> **DATA EXTRACTS**:
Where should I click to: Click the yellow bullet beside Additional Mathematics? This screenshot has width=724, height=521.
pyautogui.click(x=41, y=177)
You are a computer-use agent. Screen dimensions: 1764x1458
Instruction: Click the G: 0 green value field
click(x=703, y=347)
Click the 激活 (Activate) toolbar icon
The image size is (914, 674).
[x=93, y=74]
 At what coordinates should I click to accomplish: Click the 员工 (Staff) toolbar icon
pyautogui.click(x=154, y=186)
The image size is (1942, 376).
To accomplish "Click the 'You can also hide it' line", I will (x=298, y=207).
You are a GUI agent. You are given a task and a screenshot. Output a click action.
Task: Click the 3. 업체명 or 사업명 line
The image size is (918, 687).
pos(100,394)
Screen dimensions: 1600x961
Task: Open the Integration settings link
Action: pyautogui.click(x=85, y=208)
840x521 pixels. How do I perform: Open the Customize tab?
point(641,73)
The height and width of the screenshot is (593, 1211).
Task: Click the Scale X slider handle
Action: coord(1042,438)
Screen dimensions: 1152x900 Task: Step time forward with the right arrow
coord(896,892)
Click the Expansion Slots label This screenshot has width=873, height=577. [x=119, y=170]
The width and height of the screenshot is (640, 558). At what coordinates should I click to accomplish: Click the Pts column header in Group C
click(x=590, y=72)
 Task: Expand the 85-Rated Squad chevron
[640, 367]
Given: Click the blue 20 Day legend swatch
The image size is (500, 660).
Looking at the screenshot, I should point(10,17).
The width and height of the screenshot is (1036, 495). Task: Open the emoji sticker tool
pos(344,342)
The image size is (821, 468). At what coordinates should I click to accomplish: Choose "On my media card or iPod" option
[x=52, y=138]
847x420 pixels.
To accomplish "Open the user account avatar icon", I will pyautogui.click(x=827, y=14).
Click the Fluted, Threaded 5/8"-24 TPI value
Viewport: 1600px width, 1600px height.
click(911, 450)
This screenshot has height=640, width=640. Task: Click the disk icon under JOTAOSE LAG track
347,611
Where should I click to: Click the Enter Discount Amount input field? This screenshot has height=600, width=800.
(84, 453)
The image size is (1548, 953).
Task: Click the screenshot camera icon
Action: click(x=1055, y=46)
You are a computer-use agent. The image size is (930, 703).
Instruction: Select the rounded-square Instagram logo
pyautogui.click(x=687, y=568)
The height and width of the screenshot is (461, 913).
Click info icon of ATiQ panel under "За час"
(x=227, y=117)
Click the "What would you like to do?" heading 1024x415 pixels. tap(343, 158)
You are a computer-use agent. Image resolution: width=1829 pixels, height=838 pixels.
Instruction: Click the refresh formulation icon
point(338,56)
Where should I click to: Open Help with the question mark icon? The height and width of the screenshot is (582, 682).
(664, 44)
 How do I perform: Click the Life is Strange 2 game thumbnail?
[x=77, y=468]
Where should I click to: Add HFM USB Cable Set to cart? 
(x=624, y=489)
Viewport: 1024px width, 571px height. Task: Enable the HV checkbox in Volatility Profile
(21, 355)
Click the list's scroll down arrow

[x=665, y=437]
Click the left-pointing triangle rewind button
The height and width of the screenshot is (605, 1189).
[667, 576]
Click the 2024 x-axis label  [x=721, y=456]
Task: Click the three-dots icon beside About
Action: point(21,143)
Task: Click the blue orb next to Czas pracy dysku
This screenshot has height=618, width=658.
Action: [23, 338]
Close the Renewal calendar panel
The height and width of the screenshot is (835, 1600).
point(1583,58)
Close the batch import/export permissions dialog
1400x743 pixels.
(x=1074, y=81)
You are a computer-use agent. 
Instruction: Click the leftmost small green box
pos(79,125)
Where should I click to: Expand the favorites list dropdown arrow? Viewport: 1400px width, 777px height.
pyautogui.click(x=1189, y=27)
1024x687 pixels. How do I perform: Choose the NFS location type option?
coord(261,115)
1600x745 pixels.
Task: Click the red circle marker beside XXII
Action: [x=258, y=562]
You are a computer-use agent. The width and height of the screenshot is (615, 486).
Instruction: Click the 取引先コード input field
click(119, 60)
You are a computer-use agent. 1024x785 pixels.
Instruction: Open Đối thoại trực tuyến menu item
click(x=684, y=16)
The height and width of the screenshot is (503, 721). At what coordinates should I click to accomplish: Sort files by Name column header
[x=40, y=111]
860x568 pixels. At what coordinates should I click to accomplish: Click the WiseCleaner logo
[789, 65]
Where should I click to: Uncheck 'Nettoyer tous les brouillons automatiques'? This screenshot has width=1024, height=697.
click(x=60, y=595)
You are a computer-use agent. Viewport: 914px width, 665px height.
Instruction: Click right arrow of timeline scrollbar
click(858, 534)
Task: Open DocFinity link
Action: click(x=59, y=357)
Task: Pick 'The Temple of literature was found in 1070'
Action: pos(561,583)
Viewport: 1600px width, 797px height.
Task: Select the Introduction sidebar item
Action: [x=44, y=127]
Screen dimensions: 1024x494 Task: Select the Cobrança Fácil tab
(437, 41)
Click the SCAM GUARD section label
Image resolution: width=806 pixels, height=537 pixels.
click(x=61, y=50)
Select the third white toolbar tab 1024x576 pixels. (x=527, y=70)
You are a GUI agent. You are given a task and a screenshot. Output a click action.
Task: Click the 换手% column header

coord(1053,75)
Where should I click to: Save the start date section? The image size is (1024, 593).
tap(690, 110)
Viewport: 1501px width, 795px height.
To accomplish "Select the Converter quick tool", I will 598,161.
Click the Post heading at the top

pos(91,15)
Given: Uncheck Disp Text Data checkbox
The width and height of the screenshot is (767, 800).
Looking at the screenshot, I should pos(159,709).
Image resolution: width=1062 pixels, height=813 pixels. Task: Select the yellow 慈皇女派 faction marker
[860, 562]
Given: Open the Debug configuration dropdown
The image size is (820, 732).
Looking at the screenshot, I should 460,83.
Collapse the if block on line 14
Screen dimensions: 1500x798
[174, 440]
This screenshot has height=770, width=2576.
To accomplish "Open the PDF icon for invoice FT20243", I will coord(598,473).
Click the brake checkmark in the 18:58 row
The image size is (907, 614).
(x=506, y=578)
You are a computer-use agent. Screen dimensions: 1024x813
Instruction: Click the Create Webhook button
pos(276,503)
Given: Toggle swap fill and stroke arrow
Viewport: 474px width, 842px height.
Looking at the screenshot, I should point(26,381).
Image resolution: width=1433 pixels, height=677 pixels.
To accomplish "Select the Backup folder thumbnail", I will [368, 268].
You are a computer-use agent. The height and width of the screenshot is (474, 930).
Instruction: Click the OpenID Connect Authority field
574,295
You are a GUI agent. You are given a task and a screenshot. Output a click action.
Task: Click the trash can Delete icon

> **WORK TO COMPLETE**: Nothing in the entries should be left out; please reproduce them all exactly.

> **WRITTEN SOLUTION**:
Where should I click to: Click the yellow bullet beside Additional Mathematics? This screenshot has width=724, height=521.
pyautogui.click(x=41, y=177)
You are a computer-use agent. Screen dimensions: 1764x1458
Instruction: Click the G: 0 green value field
click(x=703, y=347)
Click the 激活 (Activate) toolbar icon
The image size is (914, 674).
[x=93, y=74]
 At what coordinates should I click to accomplish: Click the 员工 (Staff) toolbar icon
pyautogui.click(x=154, y=186)
The image size is (1942, 376).
To accomplish "Click the 'You can also hide it' line", I will (x=298, y=207).
You are a GUI agent. You are given a task and a screenshot. Output a click action.
Task: Click the 3. 업체명 or 사업명 line
The image size is (918, 687).
pos(100,394)
Screen dimensions: 1600x961
Task: Open the Integration settings link
Action: pyautogui.click(x=85, y=208)
840x521 pixels. How do I perform: Open the Customize tab?
point(641,73)
The height and width of the screenshot is (593, 1211).
Task: Click the Scale X slider handle
Action: coord(1042,438)
Screen dimensions: 1152x900 Task: Step time forward with the right arrow
coord(896,892)
Click the Expansion Slots label This screenshot has width=873, height=577. [x=119, y=170]
The width and height of the screenshot is (640, 558). At what coordinates should I click to accomplish: Click the Pts column header in Group C
click(x=590, y=72)
 Task: Expand the 85-Rated Squad chevron
[640, 367]
Given: Click the blue 20 Day legend swatch
The image size is (500, 660).
Looking at the screenshot, I should point(10,17).
The width and height of the screenshot is (1036, 495). Task: Open the emoji sticker tool
pos(344,342)
The image size is (821, 468). At what coordinates should I click to accomplish: Choose "On my media card or iPod" option
[x=52, y=138]
847x420 pixels.
To accomplish "Open the user account avatar icon", I will pyautogui.click(x=827, y=14).
Click the Fluted, Threaded 5/8"-24 TPI value
Viewport: 1600px width, 1600px height.
click(911, 450)
This screenshot has height=640, width=640. Task: Click the disk icon under JOTAOSE LAG track
347,611
Where should I click to: Click the Enter Discount Amount input field? This screenshot has height=600, width=800.
(84, 453)
The image size is (1548, 953).
Task: Click the screenshot camera icon
Action: click(x=1055, y=46)
You are a computer-use agent. The image size is (930, 703).
Instruction: Select the rounded-square Instagram logo
pyautogui.click(x=687, y=568)
The height and width of the screenshot is (461, 913).
Click info icon of ATiQ panel under "За час"
(x=227, y=117)
Click the "What would you like to do?" heading 1024x415 pixels. tap(343, 158)
You are a computer-use agent. Image resolution: width=1829 pixels, height=838 pixels.
Instruction: Click the refresh formulation icon
point(338,56)
Where should I click to: Open Help with the question mark icon? The height and width of the screenshot is (582, 682).
(664, 44)
 How do I perform: Click the Life is Strange 2 game thumbnail?
[x=77, y=468]
Where should I click to: Add HFM USB Cable Set to cart? 
(x=624, y=489)
Viewport: 1024px width, 571px height. Task: Enable the HV checkbox in Volatility Profile
(21, 355)
Click the list's scroll down arrow

[x=665, y=437]
Click the left-pointing triangle rewind button
The height and width of the screenshot is (605, 1189).
[667, 576]
Click the 2024 x-axis label  [x=721, y=456]
Task: Click the three-dots icon beside About
Action: point(21,143)
Task: Click the blue orb next to Czas pracy dysku
This screenshot has height=618, width=658.
Action: [23, 338]
Close the Renewal calendar panel
The height and width of the screenshot is (835, 1600).
point(1583,58)
Close the batch import/export permissions dialog
1400x743 pixels.
(x=1074, y=81)
You are a computer-use agent. 
Instruction: Click the leftmost small green box
pos(79,125)
Where should I click to: Expand the favorites list dropdown arrow? Viewport: 1400px width, 777px height.
pyautogui.click(x=1189, y=27)
1024x687 pixels. How do I perform: Choose the NFS location type option?
coord(261,115)
1600x745 pixels.
Task: Click the red circle marker beside XXII
Action: [x=258, y=562]
You are a computer-use agent. The width and height of the screenshot is (615, 486).
Instruction: Click the 取引先コード input field
click(119, 60)
You are a computer-use agent. 1024x785 pixels.
Instruction: Open Đối thoại trực tuyến menu item
click(x=684, y=16)
The height and width of the screenshot is (503, 721). At what coordinates should I click to accomplish: Sort files by Name column header
[x=40, y=111]
860x568 pixels. At what coordinates should I click to accomplish: Click the WiseCleaner logo
[789, 65]
Where should I click to: Uncheck 'Nettoyer tous les brouillons automatiques'? This screenshot has width=1024, height=697.
click(x=60, y=595)
You are a computer-use agent. Viewport: 914px width, 665px height.
Instruction: Click right arrow of timeline scrollbar
click(858, 534)
Task: Open DocFinity link
Action: click(x=59, y=357)
Task: Pick 'The Temple of literature was found in 1070'
Action: pos(561,583)
Viewport: 1600px width, 797px height.
Task: Select the Introduction sidebar item
Action: [x=44, y=127]
Screen dimensions: 1024x494 Task: Select the Cobrança Fácil tab
(437, 41)
Click the SCAM GUARD section label
Image resolution: width=806 pixels, height=537 pixels.
click(x=61, y=50)
Select the third white toolbar tab 1024x576 pixels. (x=527, y=70)
You are a GUI agent. You are given a task and a screenshot. Output a click action.
Task: Click the 换手% column header

coord(1053,75)
Where should I click to: Save the start date section? The image size is (1024, 593).
tap(690, 110)
Viewport: 1501px width, 795px height.
To accomplish "Select the Converter quick tool", I will 598,161.
Click the Post heading at the top

pos(91,15)
Given: Uncheck Disp Text Data checkbox
The width and height of the screenshot is (767, 800).
Looking at the screenshot, I should pos(159,709).
Image resolution: width=1062 pixels, height=813 pixels. Task: Select the yellow 慈皇女派 faction marker
[860, 562]
Given: Open the Debug configuration dropdown
The image size is (820, 732).
Looking at the screenshot, I should 460,83.
Collapse the if block on line 14
Screen dimensions: 1500x798
[174, 440]
This screenshot has height=770, width=2576.
To accomplish "Open the PDF icon for invoice FT20243", I will coord(598,473).
Click the brake checkmark in the 18:58 row
The image size is (907, 614).
(x=506, y=578)
You are a computer-use agent. Screen dimensions: 1024x813
Instruction: Click the Create Webhook button
pos(276,503)
Given: Toggle swap fill and stroke arrow
Viewport: 474px width, 842px height.
Looking at the screenshot, I should point(26,381).
Image resolution: width=1433 pixels, height=677 pixels.
To accomplish "Select the Backup folder thumbnail", I will [368, 268].
You are a computer-use agent. The height and width of the screenshot is (474, 930).
Instruction: Click the OpenID Connect Authority field
574,295
You are a GUI agent. You are given a task and a screenshot. Output a click action.
Task: Click the trash can Delete icon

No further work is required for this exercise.